New zero-day vulnerability in Windows Installer affects all versions of Microsoft's OS

jsilva

Posts: 270   +1
Staff
In brief: Computer security group Cisco Talos has found a new vulnerability that affects every Windows version to date, including Windows 11 and Server 2022. The vulnerability exists in the Windows Installer and allows hackers to elevate their privileges to become an administrator.

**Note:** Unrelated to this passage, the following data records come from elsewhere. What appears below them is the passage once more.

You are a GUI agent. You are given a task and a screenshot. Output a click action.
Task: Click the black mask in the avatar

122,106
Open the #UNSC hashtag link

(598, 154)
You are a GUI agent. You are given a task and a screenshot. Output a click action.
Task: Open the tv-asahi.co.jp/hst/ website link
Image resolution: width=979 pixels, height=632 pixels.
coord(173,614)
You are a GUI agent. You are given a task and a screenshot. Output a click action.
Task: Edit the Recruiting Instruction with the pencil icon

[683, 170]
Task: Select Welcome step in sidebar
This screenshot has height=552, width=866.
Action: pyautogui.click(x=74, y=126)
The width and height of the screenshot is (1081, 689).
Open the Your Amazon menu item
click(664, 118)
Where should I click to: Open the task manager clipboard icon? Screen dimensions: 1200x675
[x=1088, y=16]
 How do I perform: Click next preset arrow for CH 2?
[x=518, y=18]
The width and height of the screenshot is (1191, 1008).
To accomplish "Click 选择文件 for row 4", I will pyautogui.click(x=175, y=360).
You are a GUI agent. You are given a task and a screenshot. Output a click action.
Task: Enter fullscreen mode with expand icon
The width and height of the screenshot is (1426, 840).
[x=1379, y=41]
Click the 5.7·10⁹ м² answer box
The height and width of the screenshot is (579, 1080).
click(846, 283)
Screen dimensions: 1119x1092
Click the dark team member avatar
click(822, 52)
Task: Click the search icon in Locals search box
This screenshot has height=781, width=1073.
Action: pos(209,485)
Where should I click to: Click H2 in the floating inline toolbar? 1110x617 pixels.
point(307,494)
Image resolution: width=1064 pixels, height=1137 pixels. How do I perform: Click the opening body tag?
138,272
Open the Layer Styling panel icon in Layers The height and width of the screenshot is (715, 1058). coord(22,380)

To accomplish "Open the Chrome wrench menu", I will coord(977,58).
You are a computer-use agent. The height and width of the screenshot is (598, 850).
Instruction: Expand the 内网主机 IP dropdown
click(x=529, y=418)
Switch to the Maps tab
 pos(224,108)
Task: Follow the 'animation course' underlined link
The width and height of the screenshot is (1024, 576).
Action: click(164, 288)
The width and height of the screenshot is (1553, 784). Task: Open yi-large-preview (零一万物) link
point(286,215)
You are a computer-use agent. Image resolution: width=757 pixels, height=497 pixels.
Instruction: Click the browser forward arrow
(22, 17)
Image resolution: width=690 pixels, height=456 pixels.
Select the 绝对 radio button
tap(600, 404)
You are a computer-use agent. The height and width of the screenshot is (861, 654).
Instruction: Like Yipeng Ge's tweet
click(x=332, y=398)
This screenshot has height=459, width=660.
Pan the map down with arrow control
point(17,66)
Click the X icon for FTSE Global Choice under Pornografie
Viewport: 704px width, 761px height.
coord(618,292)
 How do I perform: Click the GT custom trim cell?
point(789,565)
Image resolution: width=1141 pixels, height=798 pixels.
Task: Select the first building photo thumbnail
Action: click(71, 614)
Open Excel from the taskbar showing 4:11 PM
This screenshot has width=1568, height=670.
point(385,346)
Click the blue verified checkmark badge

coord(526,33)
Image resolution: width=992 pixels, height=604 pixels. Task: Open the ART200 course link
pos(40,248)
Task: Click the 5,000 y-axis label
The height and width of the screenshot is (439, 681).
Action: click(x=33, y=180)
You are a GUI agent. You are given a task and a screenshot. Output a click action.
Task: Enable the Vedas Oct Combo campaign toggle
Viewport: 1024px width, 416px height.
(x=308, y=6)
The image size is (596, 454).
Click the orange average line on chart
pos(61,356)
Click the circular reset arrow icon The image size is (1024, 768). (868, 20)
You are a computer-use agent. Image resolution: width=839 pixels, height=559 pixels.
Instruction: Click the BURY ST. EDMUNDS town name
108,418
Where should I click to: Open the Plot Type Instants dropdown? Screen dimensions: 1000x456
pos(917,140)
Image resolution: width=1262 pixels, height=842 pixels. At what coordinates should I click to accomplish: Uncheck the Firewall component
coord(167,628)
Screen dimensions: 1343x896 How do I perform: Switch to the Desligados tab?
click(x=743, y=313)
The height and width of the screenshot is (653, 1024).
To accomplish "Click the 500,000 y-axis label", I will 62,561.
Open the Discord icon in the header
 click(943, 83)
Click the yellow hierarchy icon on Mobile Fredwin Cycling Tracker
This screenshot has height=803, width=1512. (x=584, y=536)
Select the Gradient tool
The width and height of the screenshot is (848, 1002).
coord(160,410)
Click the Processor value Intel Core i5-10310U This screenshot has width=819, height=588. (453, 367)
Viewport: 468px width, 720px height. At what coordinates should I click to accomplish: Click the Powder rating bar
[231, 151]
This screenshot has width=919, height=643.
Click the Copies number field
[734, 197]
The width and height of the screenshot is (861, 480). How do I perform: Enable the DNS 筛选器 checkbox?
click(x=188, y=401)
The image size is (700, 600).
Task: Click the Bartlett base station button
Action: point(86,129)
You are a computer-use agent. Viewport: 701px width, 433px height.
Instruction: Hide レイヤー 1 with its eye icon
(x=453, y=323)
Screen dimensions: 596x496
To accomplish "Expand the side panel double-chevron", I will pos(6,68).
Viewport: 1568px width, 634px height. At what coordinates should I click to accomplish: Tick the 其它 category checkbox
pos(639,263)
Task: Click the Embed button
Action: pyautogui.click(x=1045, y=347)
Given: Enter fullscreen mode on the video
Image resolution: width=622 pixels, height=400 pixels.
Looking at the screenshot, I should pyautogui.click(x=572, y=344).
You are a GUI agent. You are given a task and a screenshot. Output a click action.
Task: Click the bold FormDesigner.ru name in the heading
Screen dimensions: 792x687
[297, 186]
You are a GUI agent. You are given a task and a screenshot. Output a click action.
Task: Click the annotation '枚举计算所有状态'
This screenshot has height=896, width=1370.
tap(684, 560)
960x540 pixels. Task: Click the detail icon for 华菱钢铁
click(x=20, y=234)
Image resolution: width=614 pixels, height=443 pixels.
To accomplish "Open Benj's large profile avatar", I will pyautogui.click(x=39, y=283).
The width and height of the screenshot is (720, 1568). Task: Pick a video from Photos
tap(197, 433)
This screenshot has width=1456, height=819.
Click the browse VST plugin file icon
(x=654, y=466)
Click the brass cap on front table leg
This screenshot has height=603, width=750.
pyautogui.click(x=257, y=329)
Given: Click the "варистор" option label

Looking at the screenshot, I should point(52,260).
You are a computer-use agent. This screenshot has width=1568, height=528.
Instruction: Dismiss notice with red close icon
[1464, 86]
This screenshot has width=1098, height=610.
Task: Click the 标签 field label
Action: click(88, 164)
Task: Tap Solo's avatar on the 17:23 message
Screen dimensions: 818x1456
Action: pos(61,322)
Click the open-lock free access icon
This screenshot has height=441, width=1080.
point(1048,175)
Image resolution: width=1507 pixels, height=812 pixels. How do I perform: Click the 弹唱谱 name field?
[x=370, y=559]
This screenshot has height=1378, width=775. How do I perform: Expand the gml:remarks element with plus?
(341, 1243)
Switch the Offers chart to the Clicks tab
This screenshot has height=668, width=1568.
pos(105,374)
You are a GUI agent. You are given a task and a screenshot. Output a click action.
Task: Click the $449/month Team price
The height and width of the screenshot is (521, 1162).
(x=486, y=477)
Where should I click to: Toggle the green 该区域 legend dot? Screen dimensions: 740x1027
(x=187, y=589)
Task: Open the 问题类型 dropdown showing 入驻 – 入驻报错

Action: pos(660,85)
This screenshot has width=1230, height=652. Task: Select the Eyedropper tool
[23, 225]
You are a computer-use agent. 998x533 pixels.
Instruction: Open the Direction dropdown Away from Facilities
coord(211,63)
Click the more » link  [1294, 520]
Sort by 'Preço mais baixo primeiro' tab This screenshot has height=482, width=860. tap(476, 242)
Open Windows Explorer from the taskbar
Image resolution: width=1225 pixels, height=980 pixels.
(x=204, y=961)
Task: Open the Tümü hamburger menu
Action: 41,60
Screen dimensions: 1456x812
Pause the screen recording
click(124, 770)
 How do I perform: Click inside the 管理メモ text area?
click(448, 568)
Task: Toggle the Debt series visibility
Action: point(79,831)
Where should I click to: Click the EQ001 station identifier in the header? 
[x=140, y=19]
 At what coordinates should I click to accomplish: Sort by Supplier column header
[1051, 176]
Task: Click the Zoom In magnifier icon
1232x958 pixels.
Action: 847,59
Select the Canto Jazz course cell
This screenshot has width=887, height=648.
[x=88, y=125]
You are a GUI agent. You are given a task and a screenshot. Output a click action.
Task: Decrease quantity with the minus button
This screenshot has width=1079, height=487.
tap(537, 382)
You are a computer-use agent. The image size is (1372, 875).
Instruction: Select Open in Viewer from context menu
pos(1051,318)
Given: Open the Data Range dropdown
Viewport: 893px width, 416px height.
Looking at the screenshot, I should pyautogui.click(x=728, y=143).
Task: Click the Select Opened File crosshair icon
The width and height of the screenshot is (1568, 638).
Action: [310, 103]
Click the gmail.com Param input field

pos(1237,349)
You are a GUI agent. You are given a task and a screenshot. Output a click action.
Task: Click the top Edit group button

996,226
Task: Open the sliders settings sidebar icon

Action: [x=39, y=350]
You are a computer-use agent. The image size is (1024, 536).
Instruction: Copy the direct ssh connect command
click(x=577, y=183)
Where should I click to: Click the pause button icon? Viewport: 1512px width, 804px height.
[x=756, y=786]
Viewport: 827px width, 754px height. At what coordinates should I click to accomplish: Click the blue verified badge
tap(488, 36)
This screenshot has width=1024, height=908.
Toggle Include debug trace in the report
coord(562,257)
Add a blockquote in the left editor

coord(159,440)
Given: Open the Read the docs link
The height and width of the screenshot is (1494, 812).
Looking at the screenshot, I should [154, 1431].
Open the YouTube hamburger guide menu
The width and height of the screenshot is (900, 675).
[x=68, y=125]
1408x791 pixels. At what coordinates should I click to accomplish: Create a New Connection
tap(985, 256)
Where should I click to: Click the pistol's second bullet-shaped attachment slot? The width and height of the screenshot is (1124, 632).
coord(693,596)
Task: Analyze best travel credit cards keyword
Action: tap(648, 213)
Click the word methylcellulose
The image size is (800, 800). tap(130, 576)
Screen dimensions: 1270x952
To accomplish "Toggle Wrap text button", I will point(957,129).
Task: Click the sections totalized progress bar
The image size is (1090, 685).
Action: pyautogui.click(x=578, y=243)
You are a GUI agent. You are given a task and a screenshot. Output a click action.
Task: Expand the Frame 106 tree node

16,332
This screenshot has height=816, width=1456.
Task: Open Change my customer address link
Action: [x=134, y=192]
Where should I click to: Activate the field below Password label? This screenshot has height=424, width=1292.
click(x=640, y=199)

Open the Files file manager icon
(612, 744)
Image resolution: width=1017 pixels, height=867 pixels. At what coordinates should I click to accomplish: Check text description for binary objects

The discovery of this vulnerability led the Cisco Talos group to update its Snort rules, which consists of rules to detect attacks targeting a list of vulnerabilities. The updated list of rules includes the zero-day elevation of privilege vulnerability, as well as new and modified rules for emerging threats from browsers, operating systems and network protocols, among others.

Exploiting this vulnerability allows hackers with limited user access to elevate their privileges, acting as an administrator of the system. The security firm has already found malware samples out on the Internet, so there's a good chance someone already fell victim to it.

The vulnerability had been previously reported to Microsoft by Abdelhamid Naceri, a security researcher at Microsoft, and was supposedly patched with the fix CVE-2021-41379 on November 9. However, the patch didn't seem to be enough to fix the issue, as the problem persists, leading Naceri to publish the proof-of-concept on GitHub.

In simple terms, the proof-of-concept shows how a hacker can replace any executable file on the system with an MSI file using the discretionary access control list (DACL) for Microsoft Edge Elevation Service.

Microsoft rated the vulnerability as "medium severity," with a base CVSS (Common Vulnerability scoring system) score of 5.5 and a temporal score of 4.8. Now that a functional proof-of-concept exploit code is available, others could try to further abuse it, possibly increasing these scores. At the moment, Microsoft has yet to issue a new update to mitigate the vulnerability.

Naceri seems to have tried to patch the binary himself, but with no success. Until Microsoft patches the vulnerability, the Cisco Talos group recommends those using a Cisco secure firewall to update their rules set with Snort rules 58635 and 58636 to keep users protected from the exploit.

Permalink to story.

 

psycros

Posts: 3,814   +4,943
"In simple terms, the proof-of-concept shows how a hacker can replace any executable file on the system with an MSI file using the discretionary access control list (DACL) for Microsoft Edge Elevation Service."

You gotta be kidding. This type of attack has been possible for well over a decade and I thought sure it has been patched globally across the system.
 

captaincranky

Posts: 18,013   +6,818
According to the description, it seems the workaround is to simply install Windows from a DVD, while offline.

I know, I know, that's too old fashioned and too slow. So then, be prepared to welcome your new "co-administrator" into the fold. :rolleyes:.
 

Ben Myers

Posts: 166   +67
The workaround is to install Windows from a DVD or USB stick. You know, this fits perfectly as the only possible approach when Windows is so badly hosed that your only recourse is to install Windows 10 from scratch. Had to do that for a client recently, saving over 100GB of his data temporarily on an external SSD, installing a clean Windows 10 and putting his data back. So after how many years and Microsoft still can't get installs and updates right? No excuse, Satya.
 

Gezzer

Posts: 198   +99
Is this an important find? Yes. Does it effect everyone to the point where we need to be freaking out? Not at all. Like many exploits in most cases it requires physical access to the system to work.

"Exploiting this vulnerability allows hackers with limited user access to elevate their privileges"

Does the above mean that there's no way to remotely use the hack? I'm sure that there is a way, but it would require an already compromised system. And in that case there are a number of ways to elevate privileges besides this one.

So again it simply means users have to use safe computer security practices at all times or suffer the results.